The final rule includes strictly defined carve-outs for trades executed to serve clients' interests or to protect against market risks, and forces banks to show regulators that they are not trying to pass off speculative bets as legitimate trades.
Regulators are eager to prevent a repeat of trading debacles such as JPMorgan's $6 billion trading loss in 2012, dubbed the "London Whale" because of the huge positions the bank took in credit markets.
Still, it is unclear exactly how regulators will police banks' trading activity and officials acknowledged the sprawling, 882-page rule was a complex document.

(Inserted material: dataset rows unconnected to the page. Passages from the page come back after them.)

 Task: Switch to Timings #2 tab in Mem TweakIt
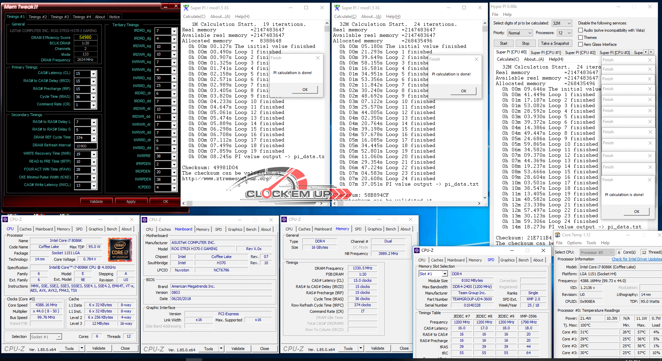[37, 17]
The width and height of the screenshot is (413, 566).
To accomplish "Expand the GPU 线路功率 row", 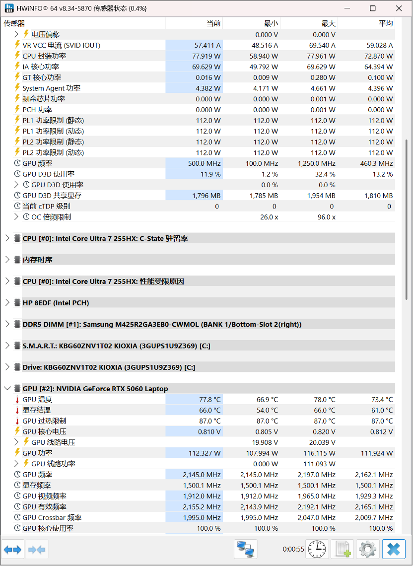I will point(16,464).
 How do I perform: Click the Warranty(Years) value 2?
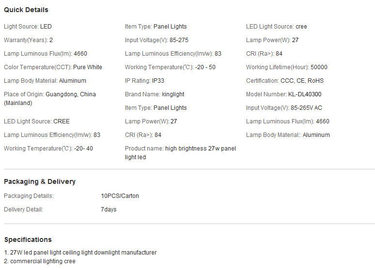pyautogui.click(x=51, y=40)
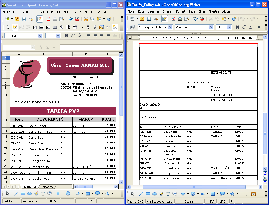This screenshot has height=205, width=269.
Task: Click the 85% zoom field in Calc status bar
Action: coord(53,201)
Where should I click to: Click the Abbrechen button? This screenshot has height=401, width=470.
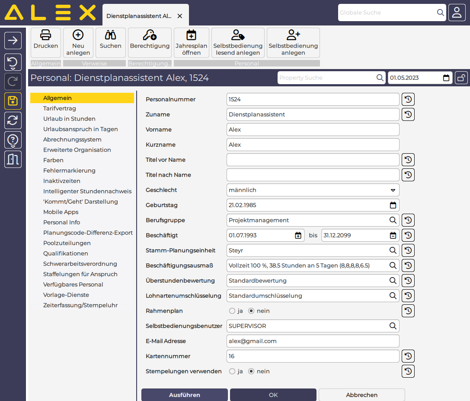click(x=361, y=395)
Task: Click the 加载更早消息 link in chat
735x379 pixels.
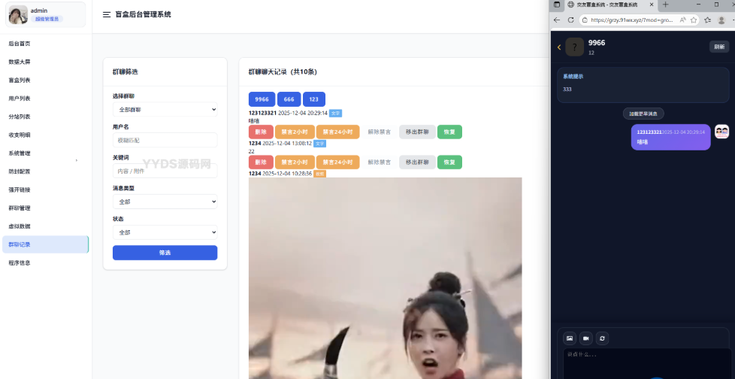Action: point(643,114)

"Many of us - myself included - had hoped for a final rule substantially more streamlined than the 2011 proposal. I think we need to acknowledge that it has been only modestly simplified," Federal Reserve Governor Dan Tarullo said.
The Fed was just one of five regulatory agencies tasked with reaching agreement on one of the most hotly debated parts of the 2010 Dodd-Frank Wall Street reform act, aimed at preventing a repeat of the taxpayer bailouts during the 2007-2009 financial crisis. Similar rules in Europe are far weaker.
The idea was to prohibit banks backed by the Fed's safety net from proprietary trading and bar them from owning more than 3 percent of hedge funds, or private equity funds.
The rule is expected to hit the largest investment banks hardest, including JPMorgan and Goldman Sachs, but Wall Street banks in recent years have already wound down much of their proprietary trading activities.
"What we have on paper now is a fairly aggressive regulatory posture from the banking agencies, but it remains to be seen how aggressively it will be implemented and enforced," said Kevin Petrasic, a regulatory lawyer at Paul Hastings in Washington.
Better Markets, an often vocal pressure group critical of large banks, reacted positively to the final rule, calling it a "major defeat for Wall Street". (Reuters)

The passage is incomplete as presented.